Passage provided:
+++++
# Ruger SuperBlackhawk



## dannyb (Jun 17, 2008)

I bought a used Ruger Super Blackhawk in .30 carbine. Yeah, I'm kinda weird that way; I have this thing for orphans, the weird, and the not so usual. Anyway, this is the first single-action revolver that I've owned (have DA .357 S&Ws plus .38 and Taurus .22). Anything that I should be aware of, anything that I should beware of, and any other advice is strongly appreciated.


----------



## DevilsJohnson (Oct 21, 2007)

I really like that 30 carbine round in a pistol. I shot one of those raging 30's a few times a while back and really liked it. as far as that pistol you got I have never hears a bad thing about them no matter what caliber it was.:smt023


----------



## Bisley (Aug 24, 2008)

I bought one, in a 7-1/2" 3 screw Blackhawk, back in the early 70's, and shot it a lot, and reloaded for it. It is an accurate handgun round, and fun to shoot.

Never, ever shoot it without hearing protection. It has the most piercing, high pitched 'crack' that I've ever experienced from any gun. Honestly, it hurts to hear it. Back in those days, very few people used earmuff type ear protection. In fact, a lot of folks used nothing at all, or just stuffed cotton in their ears. I, personally, only used those old swimmer-type earplugs, if anything. Other people at the range would complain about the noise it made, to the owner, and he eventually asked me to stop shooting it there, because it was annoying his customers.

I would recommend earplugs and earmuffs, personally.
+++++
Provided material:
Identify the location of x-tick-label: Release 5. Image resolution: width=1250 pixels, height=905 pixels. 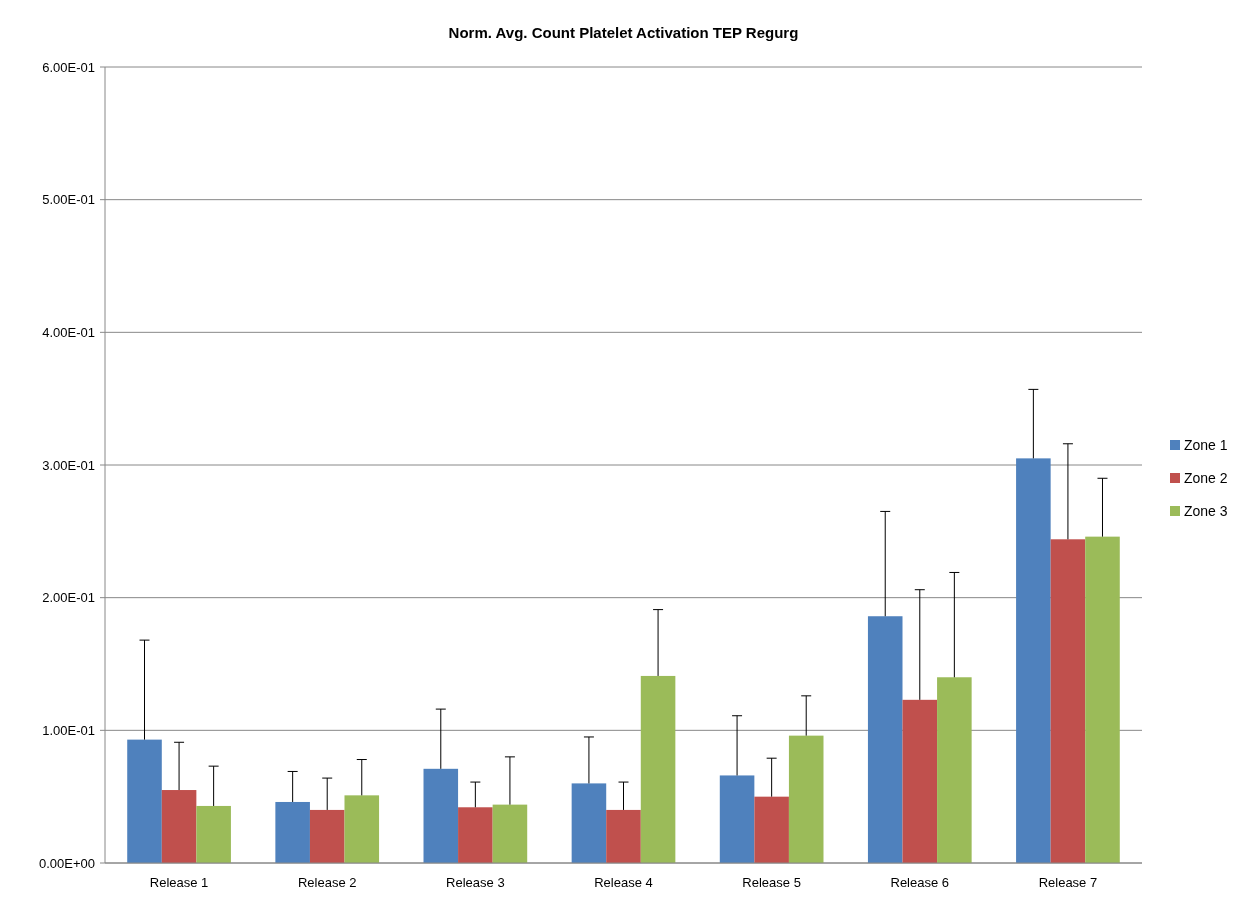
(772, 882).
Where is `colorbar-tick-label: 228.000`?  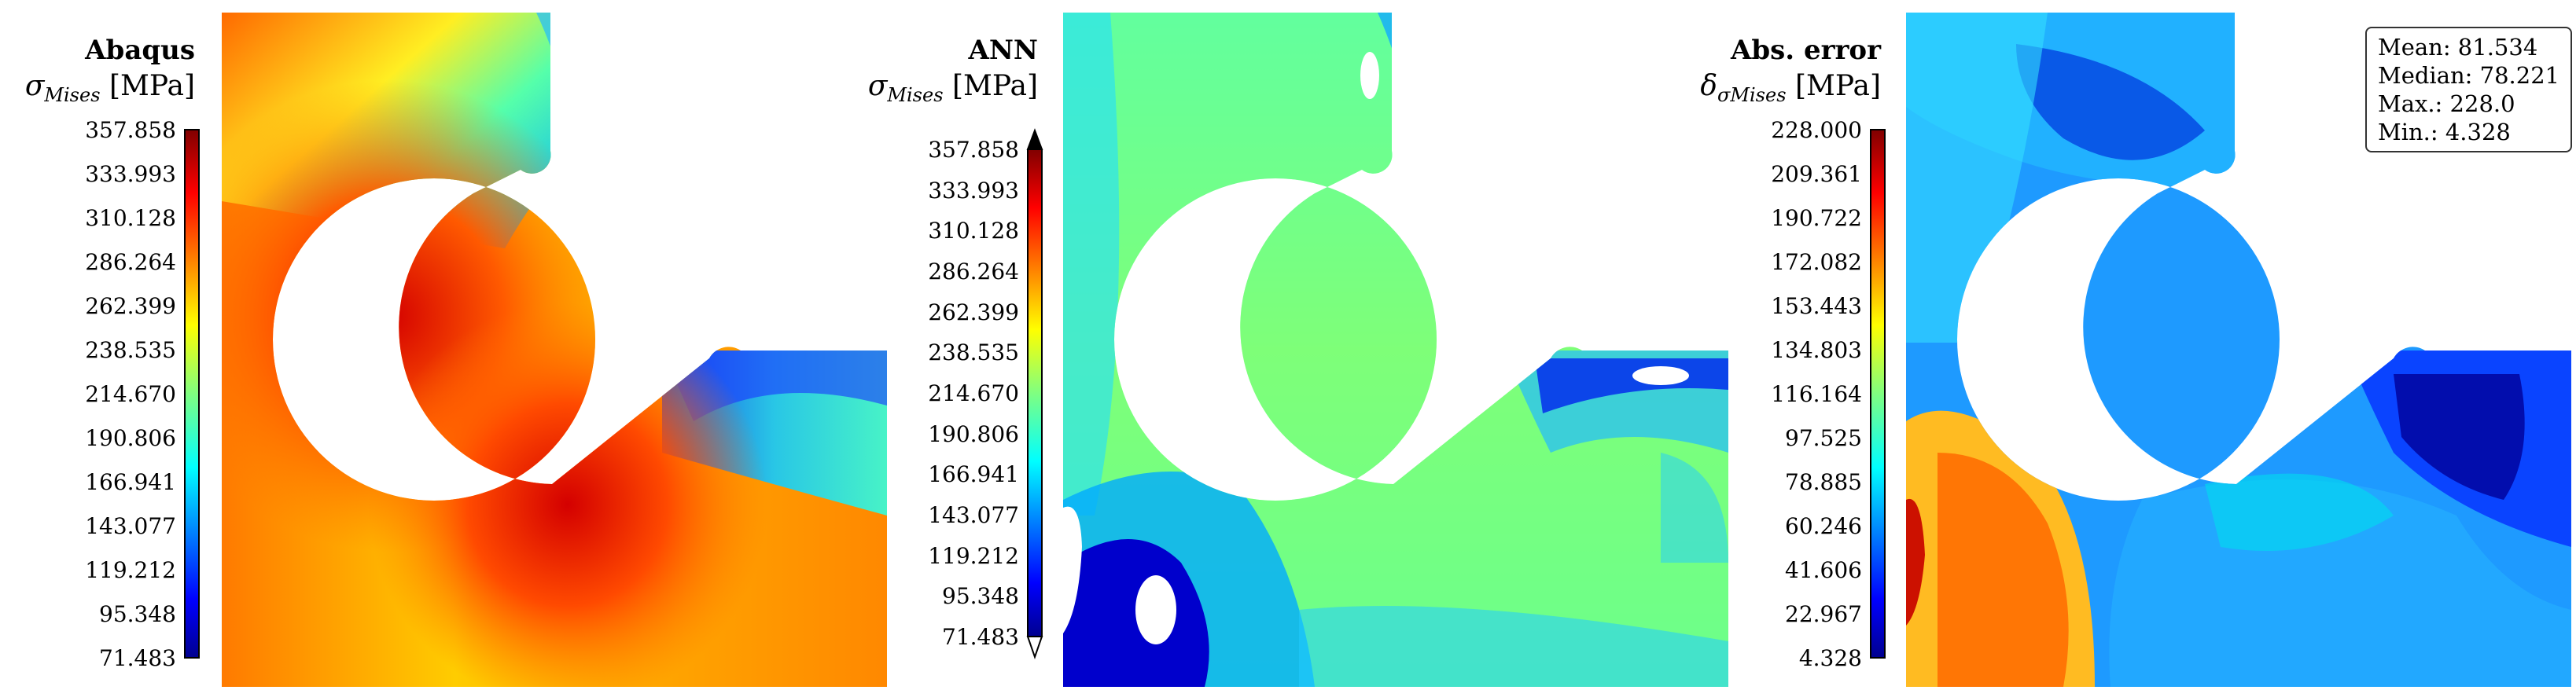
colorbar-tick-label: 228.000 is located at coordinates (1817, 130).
+++++
Reproduce verbatim the part of the Ruger Super Blackhawk thread from "## dannyb (Jun" to "is strongly appreciated.".

## dannyb (Jun 17, 2008)

I bought a used Ruger Super Blackhawk in .30 carbine. Yeah, I'm kinda weird that way; I have this thing for orphans, the weird, and the not so usual. Anyway, this is the first single-action revolver that I've owned (have DA .357 S&Ws plus .38 and Taurus .22). Anything that I should be aware of, anything that I should beware of, and any other advice is strongly appreciated.